Kris Jenkins (born November 20, 1993) is an American former professional basketball player who is a student athlete development assistant at Villanova University. He played college basketball for the Villanova Wildcats and is best known for hitting the buzzer-beating three pointer to win the 2016 NCAA Championship game.

High school career
Jenkins attended Gonzaga College High School. As a junior in 2011–12, he averaged 20.6 points and 10.4 rebounds per game. As a senior, he had 18.3 points and 10.3 rebounds per game. The Washington Post named him the 2012–13 Boys Basketball All-Met Player of the Year.

College career

Jenkins played his entire college basketball career for the Villanova Wildcats. During his freshman season, the 2013–14 season, he averaged 4.1 points per game as a reserve player. The following season, he had 6.3 points per game.

As a junior, on March 1, 2016, Jenkins scored a career-high 31 points in a win over DePaul. He averaged 19.7 points per game in the Big East Tournament and was named to the All-Tournament team. In the NCAA championship game on April 4, 2016 against North Carolina, Jenkins hit the game-winning three-point shot as time expired. In his junior season, Jenkins averaged 13.6 points and 3.9 rebounds per game while shooting 45.9 percent of his field-goal attempts and 38.6 percent from beyond the arc.

Jenkins was an Honorable Mention All-Big East selection as a senior. In his senior season, he posted averages of 13.1 points and 4.1 rebounds per game. Jenkins shot 38.4 percent from the floor, 36.0 percent from behind the arc, and 86.2 percent from the foul line. In his Villanova career, Jenkins scored 1,383 points, 34th on the program's all-time list.

— Source data —

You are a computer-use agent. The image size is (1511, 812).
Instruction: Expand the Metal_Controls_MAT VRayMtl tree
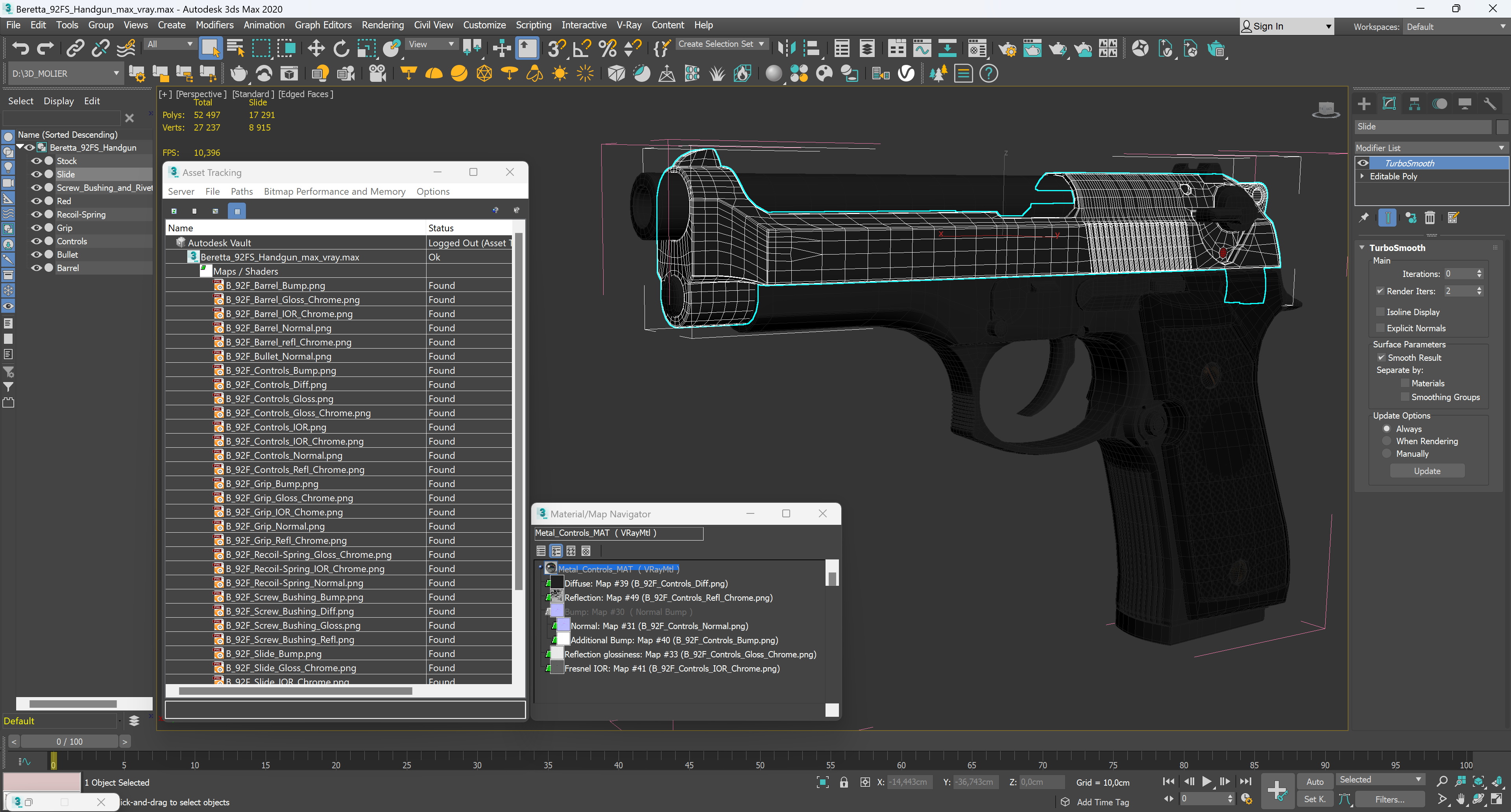pos(540,568)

— Direction —
Please retype the stretch of the Kris Jenkins text from "Jenkins played his" through "beyond the arc.". The material has no connection to the Kris Jenkins text.

— Response —
Jenkins played his entire college basketball career for the Villanova Wildcats. During his freshman season, the 2013–14 season, he averaged 4.1 points per game as a reserve player. The following season, he had 6.3 points per game.

As a junior, on March 1, 2016, Jenkins scored a career-high 31 points in a win over DePaul. He averaged 19.7 points per game in the Big East Tournament and was named to the All-Tournament team. In the NCAA championship game on April 4, 2016 against North Carolina, Jenkins hit the game-winning three-point shot as time expired. In his junior season, Jenkins averaged 13.6 points and 3.9 rebounds per game while shooting 45.9 percent of his field-goal attempts and 38.6 percent from beyond the arc.